Uno de los episodios más trágicos de la historia de Barranquilla, ocurrido en los años 20, había sido ocasionado por dos marihuaneros, recordaban las autoridades en el 54. “En ese caño (Larguero de Brito) —explicaba el juez de la estación de marihuana—, incendiose la lancha ‘Cecilia’ en las primeras horas de la madrugada y perecieron ahogadas 64 personas, entre niños y adultos. Esas escenas aún se recuerdan en Barranquilla”. Luego de encontradas versiones, y de más de 20 años, los investigadores determinaron la causa de la tragedia.
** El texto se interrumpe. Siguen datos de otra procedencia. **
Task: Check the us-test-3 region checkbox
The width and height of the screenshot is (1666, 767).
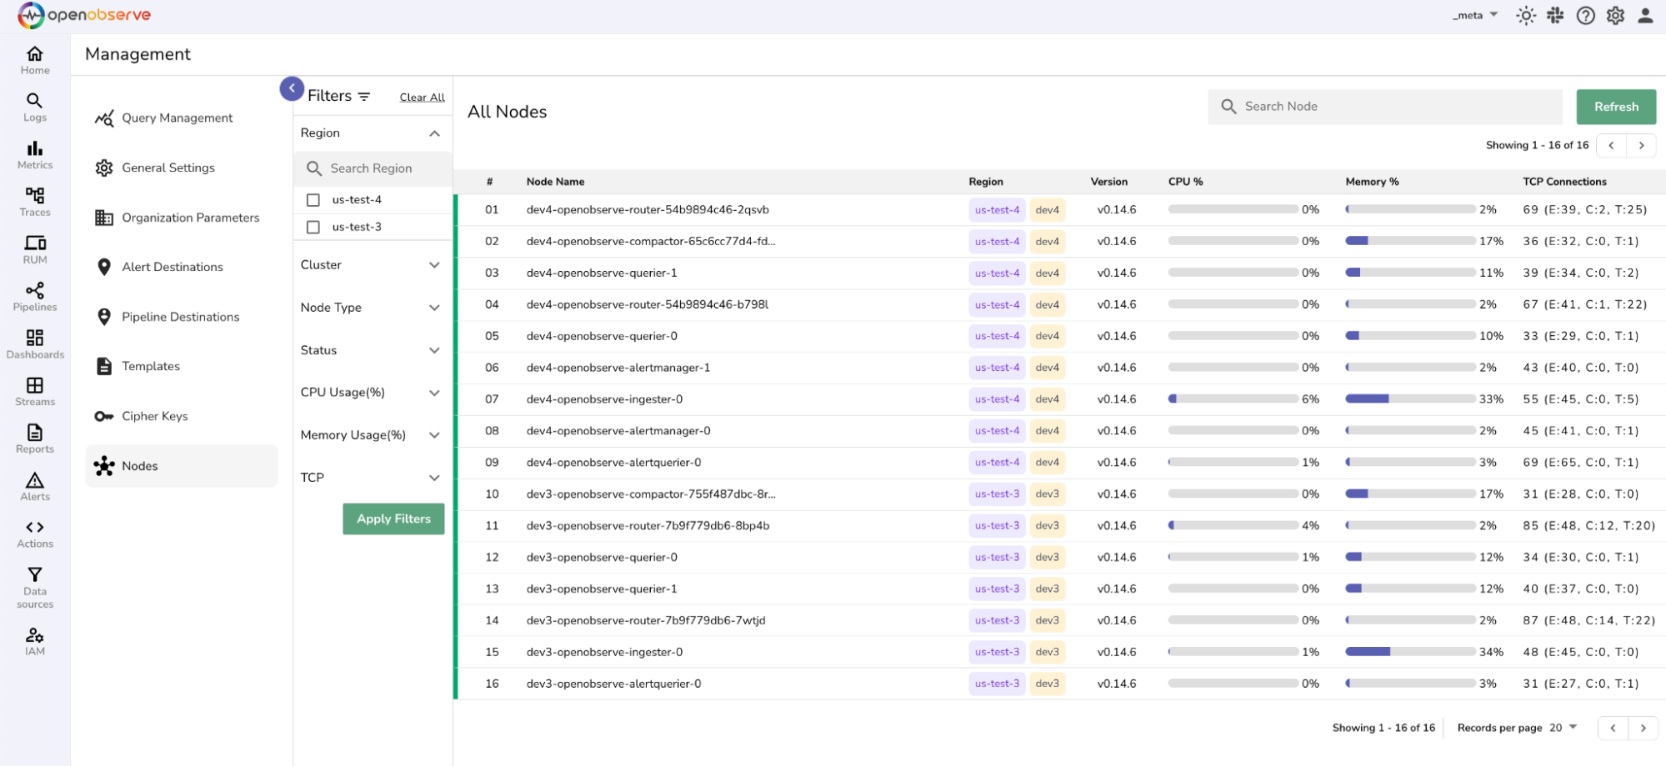Action: coord(313,227)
Aquella sentencia, y el auge de la “cannabis indica” en la Costa Atlántica, llevaron a los legisladores a emitir el decreto 1851 de 1951, que asimilaba a quien cultivara marihuana, la expendiera, usara o indujera a otro a consumirla, con los “malvivientes”, un estado antisocial previsto en la Ley Lleras de aquellos años “sobre vagancia, ratería y malvivencia”, como lo explicaba en El Espectador Antolín Díaz. Dos años más tarde, el gobierno creó el juzgado especial contra la marihuana. Aquel fue el comienzo de una guerra que 60 años después aún no termina y que ha dejado cientos de miles de cadáveres.